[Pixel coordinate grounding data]

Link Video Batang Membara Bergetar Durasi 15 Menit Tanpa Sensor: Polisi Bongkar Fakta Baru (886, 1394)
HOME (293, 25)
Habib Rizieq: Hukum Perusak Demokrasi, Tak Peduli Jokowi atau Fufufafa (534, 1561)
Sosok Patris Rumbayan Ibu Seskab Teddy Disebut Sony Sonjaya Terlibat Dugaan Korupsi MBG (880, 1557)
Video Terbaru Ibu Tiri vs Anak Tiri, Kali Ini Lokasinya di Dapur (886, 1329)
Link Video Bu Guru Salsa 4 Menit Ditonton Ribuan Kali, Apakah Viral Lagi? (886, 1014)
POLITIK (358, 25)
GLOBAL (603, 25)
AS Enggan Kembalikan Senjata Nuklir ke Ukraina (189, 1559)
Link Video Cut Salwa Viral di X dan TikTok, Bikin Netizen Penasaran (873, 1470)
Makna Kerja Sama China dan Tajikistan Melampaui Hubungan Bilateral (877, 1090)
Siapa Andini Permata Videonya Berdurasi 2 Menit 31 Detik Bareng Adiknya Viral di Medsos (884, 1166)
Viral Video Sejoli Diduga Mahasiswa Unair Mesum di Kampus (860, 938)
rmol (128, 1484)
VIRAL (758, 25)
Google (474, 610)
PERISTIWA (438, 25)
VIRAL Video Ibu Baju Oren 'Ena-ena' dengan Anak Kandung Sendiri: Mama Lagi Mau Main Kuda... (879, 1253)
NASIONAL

* Problem requirements *
Work out how many lines of the data include the word "Kali", and write that number alone.

* Written response *
2